Il progetto del nuovo Palasport

Il Comune di Ravenna ha ricevuto in questi giorni dalla Prefettura di Napoli la comunicazione di un provvedimento ostativo antimafia nei confronti di una società impegnata in due rilevanti cantieri della pubblica amministrazione della città.

Si tratta di un’impresa edile, con sede appunto nel napoletano, che a Ravenna sta realizzando i nuovi uffici comunali di via Berlinguer – attesi da anni – e che di recente si è aggiudicata anche l’appalto per la costruzione nel nuovo Palazzetto dello Sport. Il rischio è che il provvedimento e l’inchiesta che coinvolge l’impresa edile (secondo indiscrezioni di stampa al centro vi sarebbero le accuse di peculato, associazione a delinquere, frode in pubbliche forniture e traffico illecito dei rifiuti) possano influire sulle tempistiche, già molto dilatate nel caso degli Uffici, di realizzazione dei due importanti progetti.

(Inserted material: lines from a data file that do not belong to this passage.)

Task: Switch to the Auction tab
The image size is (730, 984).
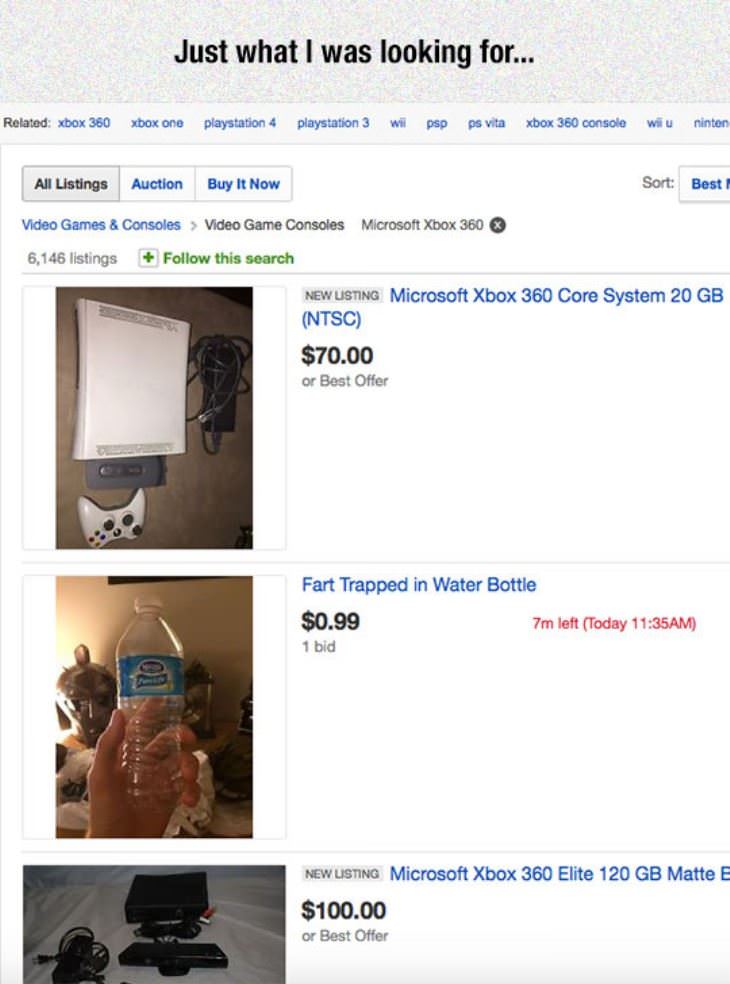Action: point(157,184)
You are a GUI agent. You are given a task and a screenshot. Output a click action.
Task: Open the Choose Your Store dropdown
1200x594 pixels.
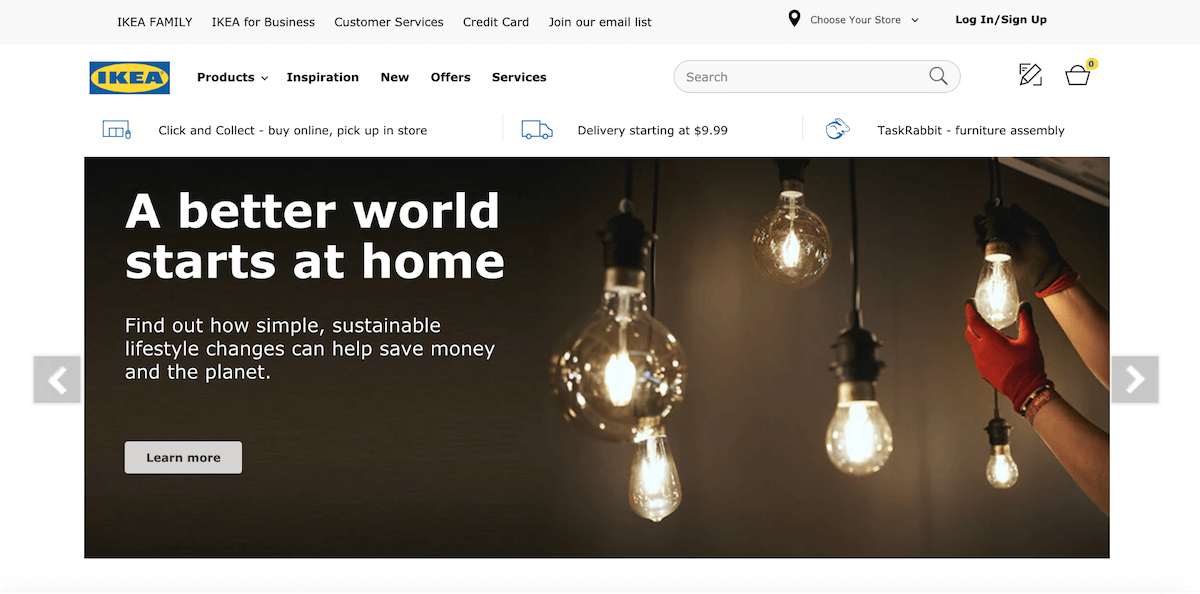click(864, 20)
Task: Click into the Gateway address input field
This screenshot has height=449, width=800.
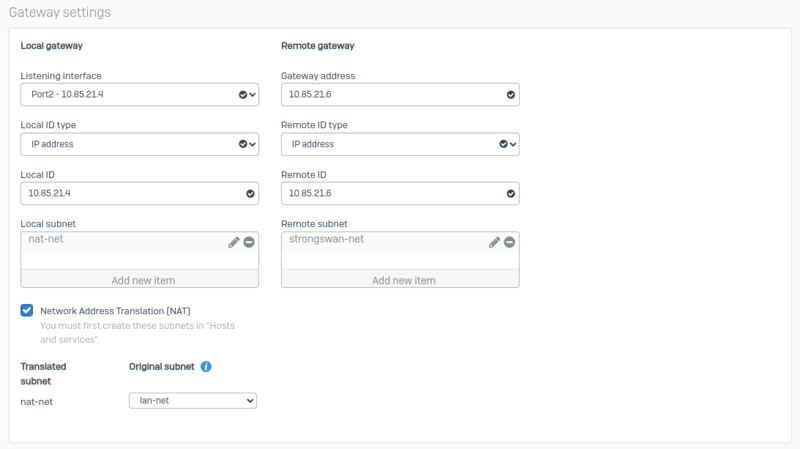Action: [390, 94]
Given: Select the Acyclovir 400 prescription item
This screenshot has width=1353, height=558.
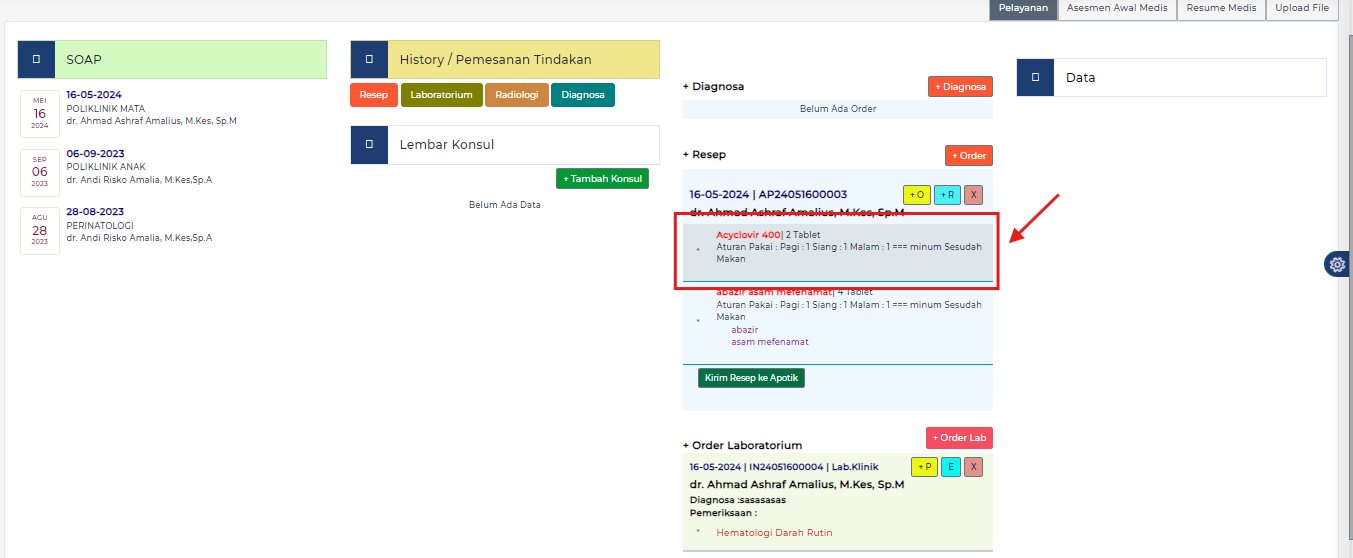Looking at the screenshot, I should click(748, 235).
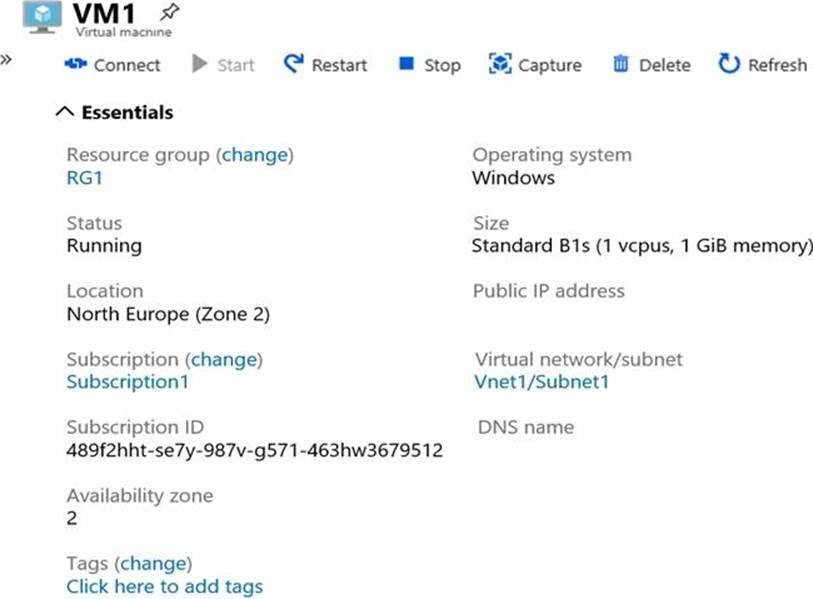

“Stante il dovere di trasparenza che deve connotare l’azione della pubblica amministrazione nell’ambito dei pubblici appalti – si legge in una nota inviata ieri (24 giugno) dal sindaco Michele de Pascale –, voglio informare che in questi giorni il Comune di Ravenna ha ricevuto la comunicazione di un provvedimento ostativo antimafia nei confronti di una società impegnata in due rilevanti cantieri del territorio. È doveroso ricordare che i provvedimenti allo stato potranno essere oggetto di impugnativa da parte degli interessati, prima di diventare pienamente definitivi. Il Comune di Ravenna, pur nell’importanza di assicurare la realizzazione delle opere di cantiere, assicurerà nella vicenda innanzitutto il principio di piena legalità e rispetto delle leggi speciali in materia, raccordandosi e fornendo la più ampia collaborazione in primo luogo alla competente prefettura e mettendosi a disposizione per la piena tutela degli interessi pubblici e delle leggi».